Did you know? Lid lifts can cause dry eye.
Did you know?
Eyelid surgeries are a common cause of dry eye - but it often goes undiagnosed.
TFOS DEWS II Iatrogenic Dry Eye report, section 126.96.36.199
Lid surgery causing DED onset or worsening preoperative dry eye [265–269], is common but underdiagnosed . Prischmann et al. documented DED in 26.5% of 892 patients following blepharoplasty (the excision of skin, orbicularis oculi muscle and/or orbital fat) . In a retrospective study by Saadat et al., only 5 of 60 patients (8.0%) with preoperative DED worsened following blepharoplasty . Risk factors for dry eye symptoms following blepharoplasty include Bell's phenomenon, previous LASIK surgery, concurrent upper and lower blepharoplasty, skin-muscle flap blepharoplasty, hormone replacement therapy use, preoperative scleral show and postoperative lagophthalmos [271,272]. After ptosis surgery, both normal tear function [273–279] and dry eye [280–286] have been reported.
Take the hint… if you are determined to get lid surgery, make sure you go to an oculoplastic surgeon (not simply a plastic surgeon, no matter how reputable).

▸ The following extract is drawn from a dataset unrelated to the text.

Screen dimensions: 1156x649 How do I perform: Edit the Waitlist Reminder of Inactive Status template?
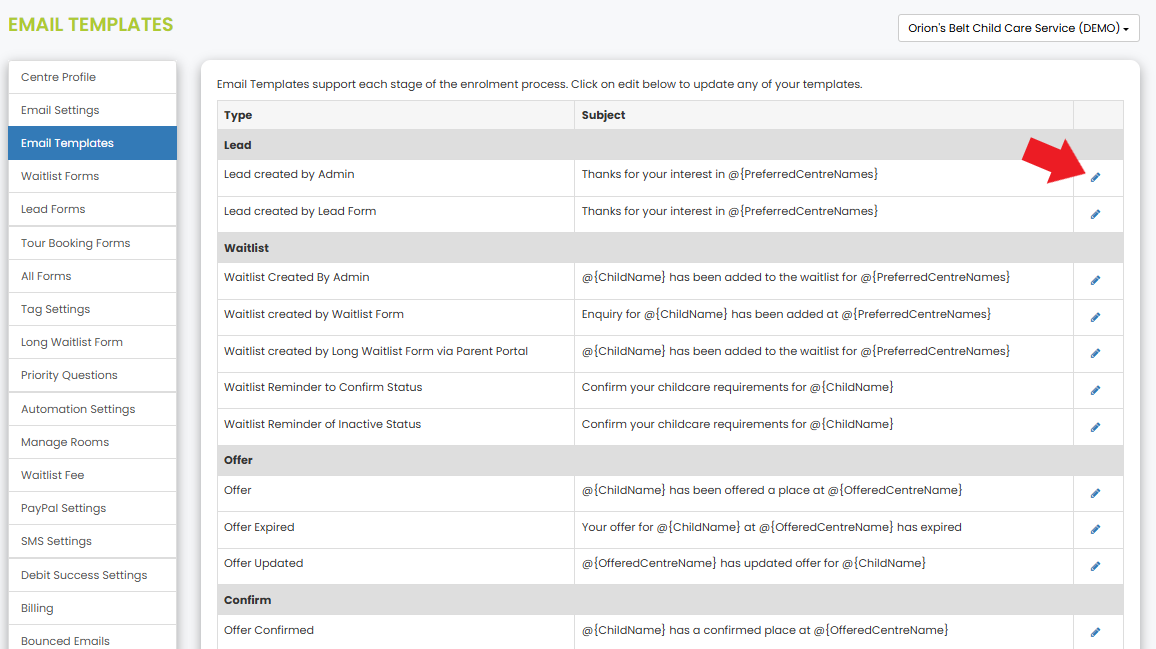coord(1096,427)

Close interaction of the eyelids, tear film and ocular surface makes effective lubrication susceptible to surgery-related changes [266,270,287–289]. As a result, a thorough knowledge of the eyelids' complex anatomical structure and function is mandatory to prevent inadvertent injury and to ensure effective tear film function post-surgery [269,290,291]. Lid surgery can seriously affect eyelid closure or position [288,292,293]. Symptoms occur secondary to exposure, leading to an increased tear evaporation rate and drying of the ocular surface, especially in poor Bell's phenomenon [291,294]. The cause of dysfunctional eyelid closure may be readily diagnosed in the presence of lagophthalmos, scleral show or ectropion [290,295]. Poor postoperative eyelid closure results from skin and/or muscle deficiency (anterior lamella) or intrinsic eyelid stiffness secondary to cicatricial changes within the middle and posterior lamella (orbital septum, lid retractors, conjunctiva) [290,291]. Eyelid dysfunction may also relate to the onset and persistence of chemosis and thus increase the risk of corneal and conjunctival exposure [288,296,297]. Dysfunction and/or dehiscence of the lateral canthus is another source of symptomatic eyelid closure disorder and an overlooked postblepharoplasty complication [288,295].